PERCHé TANTE DONNE QUEER ARRIVANO TARDI ALLE RELAZIONI

Non sempre è paura dell’impegno, a volte è geografia

Esiste un momento abbastanza universale nella vita adulta in cui cominciano le domande.
“Ma tu?”
“Sei single?”
“Non hai ancora trovato nessuna?”

Le donne etero le ricevono, le donne queer pure. Solo che spesso partono da presupposti diversi.
Per molte persone etero, incontrare qualcuno è difficile ma socialmente previsto. La possibilità esiste quasi in automatico: scuola, università, amici, lavoro, app, famiglie che introducono altre famiglie, una rete di occasioni che può funzionare male, ma che almeno esiste.
Per molte donne queer il conto è un po’ diverso. Non necessariamente peggiore. Ma diverso.
Perché le relazioni non nascono nel vuoto. Nascono dentro geografie, numeri e possibilità concrete.
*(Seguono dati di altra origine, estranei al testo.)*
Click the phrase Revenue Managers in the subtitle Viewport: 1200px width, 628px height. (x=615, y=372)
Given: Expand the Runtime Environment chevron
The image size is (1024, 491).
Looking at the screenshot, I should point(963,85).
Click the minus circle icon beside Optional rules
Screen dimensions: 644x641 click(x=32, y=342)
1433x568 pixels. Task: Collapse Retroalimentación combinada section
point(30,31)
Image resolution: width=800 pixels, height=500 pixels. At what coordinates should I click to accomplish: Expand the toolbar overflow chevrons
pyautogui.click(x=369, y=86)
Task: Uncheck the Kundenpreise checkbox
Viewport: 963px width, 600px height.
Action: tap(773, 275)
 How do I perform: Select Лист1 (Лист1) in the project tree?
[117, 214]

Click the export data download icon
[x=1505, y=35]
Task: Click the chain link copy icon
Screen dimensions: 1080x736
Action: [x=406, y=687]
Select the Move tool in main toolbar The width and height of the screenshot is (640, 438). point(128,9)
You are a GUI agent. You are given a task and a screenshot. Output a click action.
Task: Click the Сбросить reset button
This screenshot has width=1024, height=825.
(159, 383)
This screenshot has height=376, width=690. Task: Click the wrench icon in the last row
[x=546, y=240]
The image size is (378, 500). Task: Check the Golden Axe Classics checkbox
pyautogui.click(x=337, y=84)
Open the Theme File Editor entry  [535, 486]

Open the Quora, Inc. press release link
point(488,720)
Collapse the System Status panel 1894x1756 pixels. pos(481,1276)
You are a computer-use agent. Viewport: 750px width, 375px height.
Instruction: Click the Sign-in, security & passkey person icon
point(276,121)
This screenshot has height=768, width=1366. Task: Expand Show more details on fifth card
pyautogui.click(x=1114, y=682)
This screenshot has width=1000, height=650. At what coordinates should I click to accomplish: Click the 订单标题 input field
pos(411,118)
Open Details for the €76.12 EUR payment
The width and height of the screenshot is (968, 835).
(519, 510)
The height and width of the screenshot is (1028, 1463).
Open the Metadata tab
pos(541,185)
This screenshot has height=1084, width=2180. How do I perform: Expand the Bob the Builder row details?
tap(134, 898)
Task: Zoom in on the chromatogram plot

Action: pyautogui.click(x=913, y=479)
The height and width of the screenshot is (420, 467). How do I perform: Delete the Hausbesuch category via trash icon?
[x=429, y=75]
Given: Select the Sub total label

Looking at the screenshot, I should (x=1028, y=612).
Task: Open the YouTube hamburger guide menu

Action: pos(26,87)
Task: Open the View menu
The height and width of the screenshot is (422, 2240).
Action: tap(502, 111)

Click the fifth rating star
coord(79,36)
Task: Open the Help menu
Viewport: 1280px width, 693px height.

Se vivi in una grande città forse hai locali, gruppi, community, eventi, spazi dove incontrare altre donne queer senza doverle cercare con la stessa probabilità statistica con cui si cercano i tartufi. Se vivi altrove, le cose cambiano. Non sempre in modo drammatico. Ma abbastanza da influenzare i tempi della vita.

Molte donne queer crescono senza vedere molte storie che assomiglino alla loro. Non solo coppie, proprio possibilità. Per alcune significa fare coming out tardi. Per altre vivere relazioni nascoste o intermittenti. Per altre ancora spostarsi, cambiare città o costruirsi lentamente una rete che per altre persone arriva quasi per inerzia sociale.
E tutto questo ha conseguenze. Non psicologiche in senso patologico.
Pratiche.

Meno occasioni significa spesso meno esperienza.
Meno esperienza significa talvolta arrivare alle relazioni con una traiettoria diversa rispetto a quella raccontata come normale. Che poi sarebbe interessante chiedersi cosa significhi davvero “normale”.
Perché esiste una narrativa piuttosto insistente secondo cui a una certa età dovremmo avere già capito tutto: come amare, chi scegliere, come gestire i conflitti, quanto restare, quando andarcene.
Come se le relazioni fossero una materia con un programma ministeriale.
Ma non tutte le persone hanno avuto lo stesso laboratorio.

E questa non è una giustificazione.
È contesto.
Molte donne queer passano anni a pensare che ci sia qualcosa di sbagliato nel proprio timing emotivo.

Troppo tardi.
Troppo inesperte.
Troppo selettive.
Troppo indipendenti.

Poi magari guardano meglio e scoprono una cosa meno drammatica: non erano fuori tempo.
Avevano semplicemente avuto meno occasioni, meno rappresentazione e meno facilità logistica nel costruire relazioni.
Che non è poco. Perché spesso ci raccontiamo come difetto personale qualcosa che ha molto a che fare con il paesaggio in cui siamo cresciute.
E no, questo non significa che le donne queer siano destinate a relazioni più difficili o più tardive. Significa solo smettere di leggere le nostre vite con un righello progettato per altre statistiche.

Non tutte le storie iniziano presto.
Non tutte seguono la stessa sequenza.
E non tutte hanno avuto lo stesso terreno per crescere.

Forse sarebbe utile ricordarlo un po’ più spesso.